2 days agoFade_Dance

>Cash parked in money markets (which is just a click away) hasn't done that badly. Getting 4-5% has kept pace with inflation for the most part.

This sounds good on paper until you realize that inflation numbers like core CPI are tied almost entirely to consumptive costs. For anyone saving cash with the hope of buying assets like a home at some point, you're watching that move further and further away every day. So you're left to either deal with the stress of taking part in the madness of this market, or watch your chances of ever owning anything slip away.

a day agoramesh31

Was true during the zero interest rate era, but over the past few years since rate hikes started, the money market rate has kept up with housing. Shelter (used in the CPI readings) +5% yearly, and real median home prices ~2% compounded since rates rose.

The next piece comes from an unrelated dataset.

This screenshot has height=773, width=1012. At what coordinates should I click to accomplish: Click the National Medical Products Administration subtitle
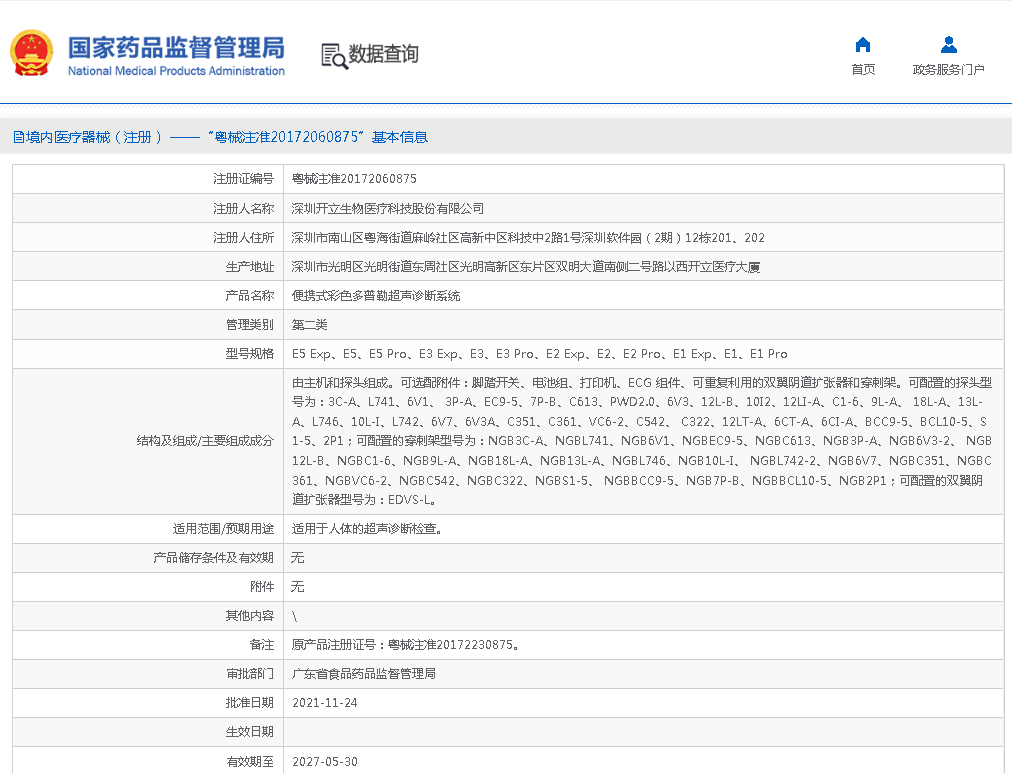tap(176, 71)
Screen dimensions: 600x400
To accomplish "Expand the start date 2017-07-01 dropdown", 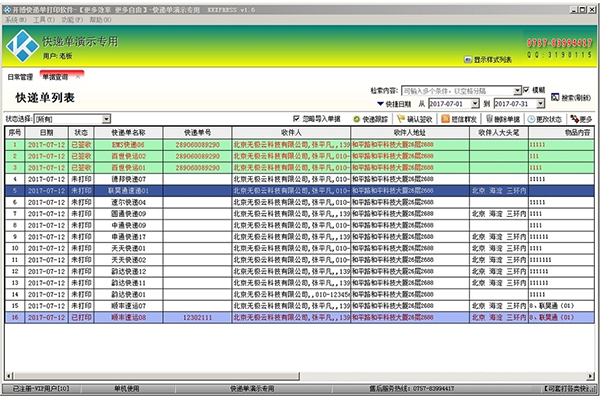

Housing affordability is at extreme historical levels, housing sales have fallen through the floor. Looks toppy. Everyone knows interest rate cuts are coming sooner or later, but historically, cutting cycles often coincide with economic slowdown and weakness that has a bigger impact than the cuts themselves. I don't think getting over 4% per year compounding is a bad place to be at all, even when looking at housing prices. Or looking at longer duration, you can get 5% for decades now. Will shelter continue rising for 5% per annum every year from here? Maybe, but it wouldn't surprise me to actually see further deceleration or even (god forbid) a tick down in some of these readings if we see some modest layoffs.

a day agoFade_Dance

As long as the government can infinitely print money with zero consequences stonks will perpetually go up.